La CATZHE est la Cellule
d’assistance technique aux zones humides, un outil mis en place par l’Agence de
l’eau Adour-Garonne dont les deux déléguées de Brive étaient présentes ce
vendredi 3 mai à Firbeix. Pour résumer, cette cellule est une animation territoriale
doublée de conseils techniques ouvrant droit à un accompagnement, y compris
financier, pour réaliser des travaux d’abreuvement ou de préservation des
berges. Évidemment, un technicien du PNR est tenu de respecter la
réglementation en vigueur. Par ailleurs, plusieurs communes du parc impactées
par la tuberculose bovine, certaines en Dordogne, d’autres en Haute-Vienne,
font l’objet d’une expérimentation régionale qui vise à financer, très
largement, des mesures de biosécurité, dont certaines concernent évidemment
l’accès à l’eau.
Pas le même langage
« Tout le monde
ne parle pas le même langage », s’insurge Jérémy Nadaud, éleveur à
Saint-Saud, en Dordogne, et membre de la Coordination Rurale. Une affirmation
que corrobore Rémi Gayout, éleveur à Firbeix et président du GDS Dordogne. Il
rend compte d’une rencontre à la préfecture de Périgueux quelques jours plus
tôt où, effectivement « DDETSPP et DDT ne parlent pas le même langage
». Pour autant, Philippe François martèle : « Nous ne sommes pas la police
de l’eau ! »
Jérémy
Nadaud pour la Coordination Rurale Dordogne, Fabrice Château, directeur du PNR,
les éleveurs David Romain et Nicolas Robert, et Colette Langlade,
vice-présidente du Conseil régional Nouvelle-Aquitaine, ont participé à cette
réunion.
(Ph.
L. Robin)
Tour à tour, les éleveurs
présents, Nicolas Robert de Saint-Paul-la-Roche, David Romain de
Saint-Saud-Lacoussière ou Francis Gadonneix, disent leur désarroi face aux
besoins de protéger leurs élevages sans pour autant vouloir empêcher la
préservation de l’eau et des zones humides.
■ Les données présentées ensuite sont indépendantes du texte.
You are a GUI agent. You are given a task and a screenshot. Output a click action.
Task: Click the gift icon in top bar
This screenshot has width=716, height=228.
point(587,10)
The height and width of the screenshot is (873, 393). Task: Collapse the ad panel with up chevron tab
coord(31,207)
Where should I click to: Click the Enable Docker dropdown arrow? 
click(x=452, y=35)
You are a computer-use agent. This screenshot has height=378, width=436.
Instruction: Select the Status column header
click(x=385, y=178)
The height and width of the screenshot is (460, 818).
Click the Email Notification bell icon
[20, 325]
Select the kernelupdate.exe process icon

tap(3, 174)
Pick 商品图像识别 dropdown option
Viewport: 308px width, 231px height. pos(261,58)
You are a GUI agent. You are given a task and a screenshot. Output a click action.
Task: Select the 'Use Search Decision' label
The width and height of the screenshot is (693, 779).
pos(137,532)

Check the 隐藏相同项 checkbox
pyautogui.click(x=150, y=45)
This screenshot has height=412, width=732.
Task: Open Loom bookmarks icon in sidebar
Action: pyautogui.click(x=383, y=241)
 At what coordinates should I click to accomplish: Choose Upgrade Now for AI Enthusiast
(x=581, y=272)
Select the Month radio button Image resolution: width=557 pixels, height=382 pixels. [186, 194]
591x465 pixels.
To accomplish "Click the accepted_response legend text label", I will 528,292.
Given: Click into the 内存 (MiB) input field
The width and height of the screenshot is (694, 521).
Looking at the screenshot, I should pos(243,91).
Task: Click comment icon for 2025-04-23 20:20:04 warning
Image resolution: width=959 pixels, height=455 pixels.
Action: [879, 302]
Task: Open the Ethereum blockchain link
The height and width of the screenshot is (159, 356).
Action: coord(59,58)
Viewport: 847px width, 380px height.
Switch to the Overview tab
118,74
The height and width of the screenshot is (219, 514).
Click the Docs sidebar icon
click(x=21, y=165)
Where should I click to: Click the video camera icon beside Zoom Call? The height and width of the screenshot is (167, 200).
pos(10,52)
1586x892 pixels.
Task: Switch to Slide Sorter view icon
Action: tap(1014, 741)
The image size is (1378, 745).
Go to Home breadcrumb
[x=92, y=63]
Mais ils aimeraient plus de
souplesse, la capacité de l’Administration de comprendre que, ponctuellement,
faire une entorse à la réglementation permet de mieux protéger une zone humide
ici. Au risque sinon, au mieux, de ne rien faire, au pire de se mettre dans
l’illégalité. Surtout, ils réclament de l’attention et un soutien accru du
parc.
La
CDAAS a pu décrire le dispositif expérimental d’audit biosécurité mis en place
sur des communes du PNR qui permet de bénéficier de 80 % d’aides.
(Photo CDAAS)
Du côté de la CDAAS, Aurore
Raffier et Émilie Peyrat étaient accompagnées des administratrices Françoise
Forestier et Flavie Jousse. Ces dernières poussent à la concertation avec la
volonté de travailler ensemble.
En conclusion, un groupe
de réflexion avec des agriculteurs devrait être créé au sein du PNR. Enfin, les
cas litigieux seront accompagnés par le PNR, y compris en matière d’ingénierie
financière. Au final, et malgré les absences, tout le monde a fait un pas vers
l’autre pour rester capable de discuter sereinement autour d’une table.